**Work order**
From the line below containing "Screen dimensions: 516x390" to the final line, print each line exactly as written. No pictures belong in the copy.
* * *
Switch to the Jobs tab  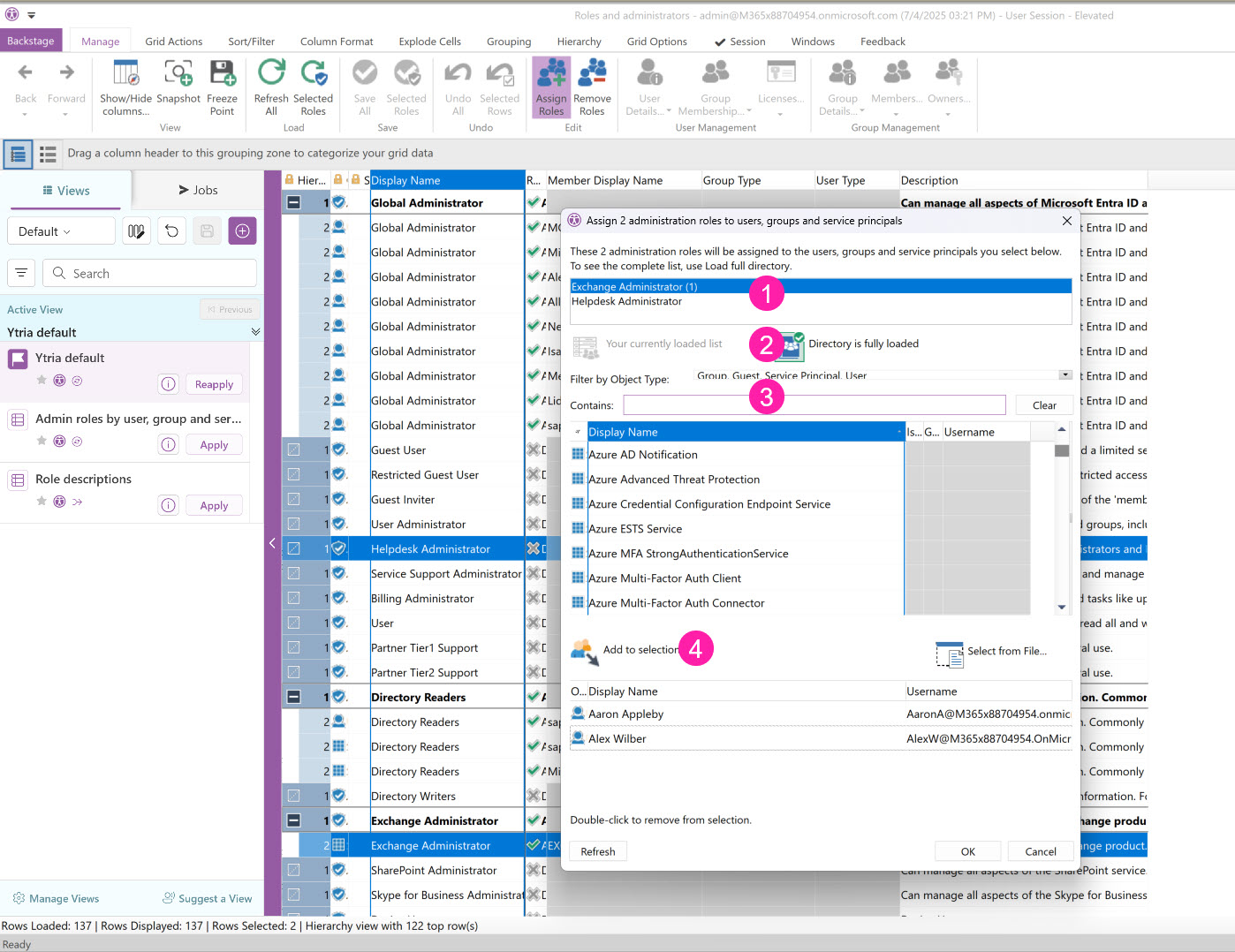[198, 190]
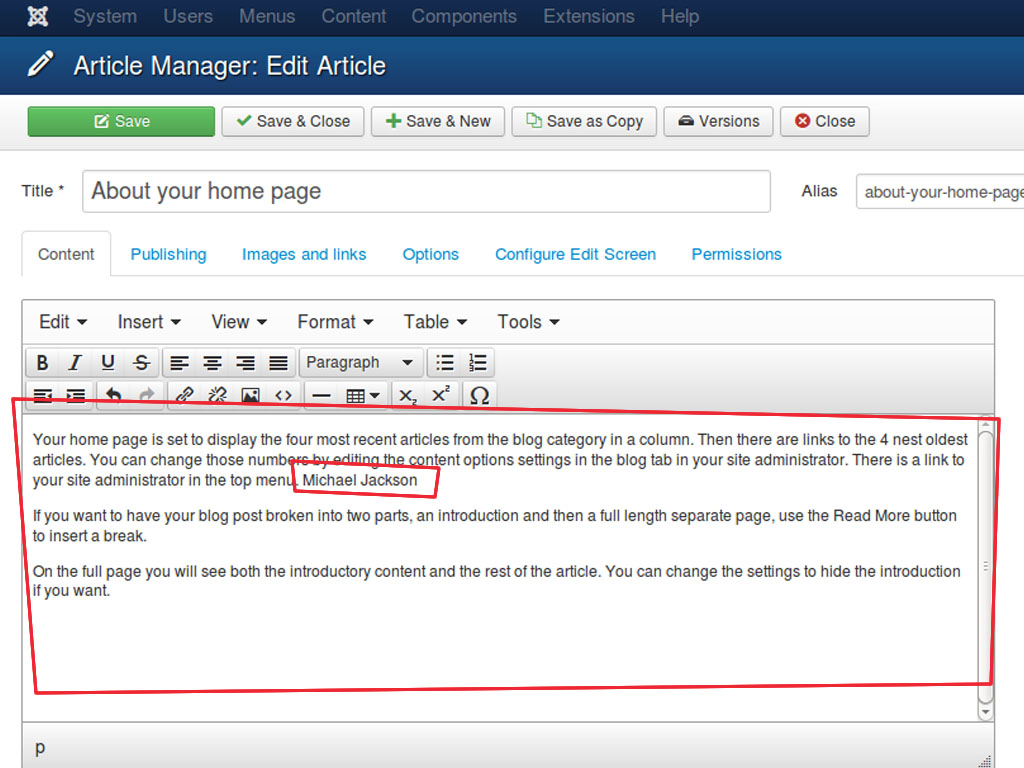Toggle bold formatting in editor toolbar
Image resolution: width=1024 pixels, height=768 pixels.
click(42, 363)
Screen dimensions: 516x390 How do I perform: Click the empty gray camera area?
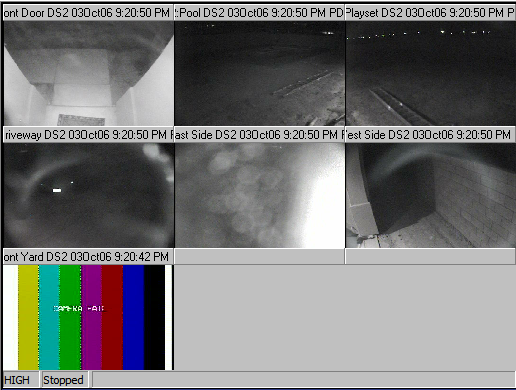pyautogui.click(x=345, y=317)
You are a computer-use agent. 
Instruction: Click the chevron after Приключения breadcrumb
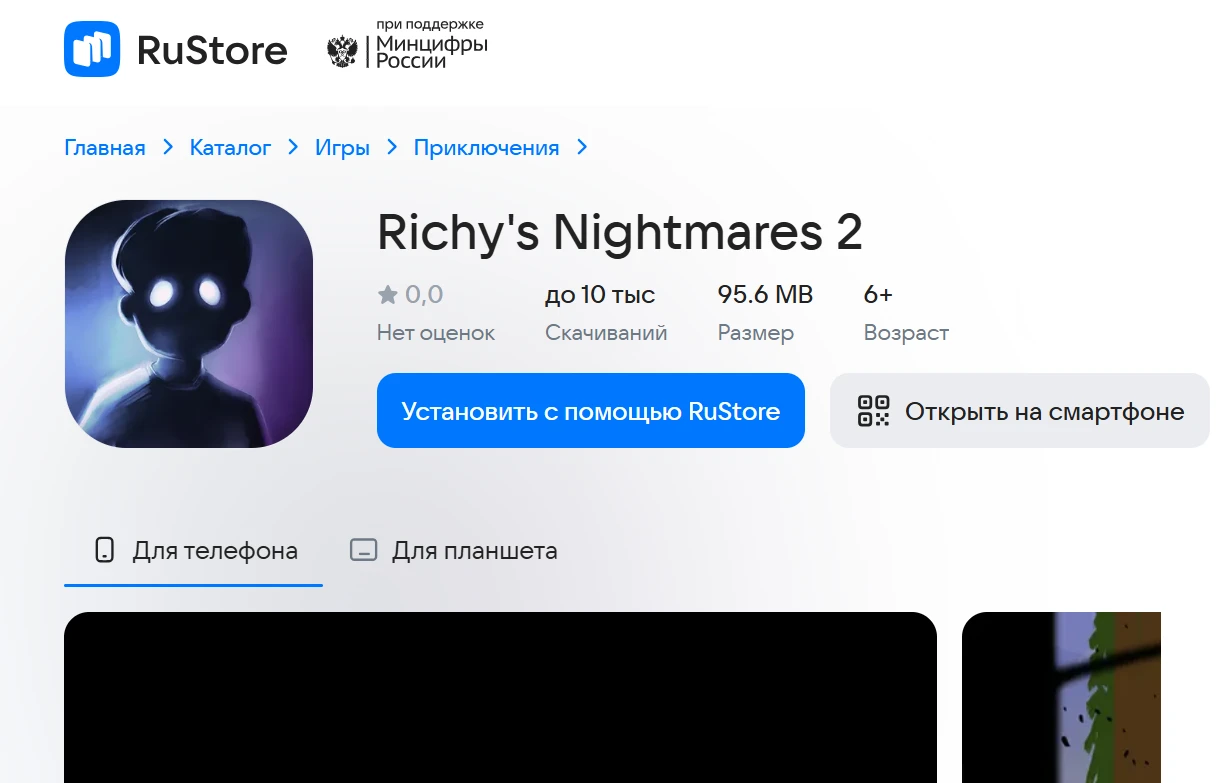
* * *
**Task answer**
Screen dimensions: 516x390 How do I perform: Click the empty gray camera area?
pyautogui.click(x=345, y=317)
You are a computer-use agent. 
Instruction: Click the chevron after Приключения breadcrumb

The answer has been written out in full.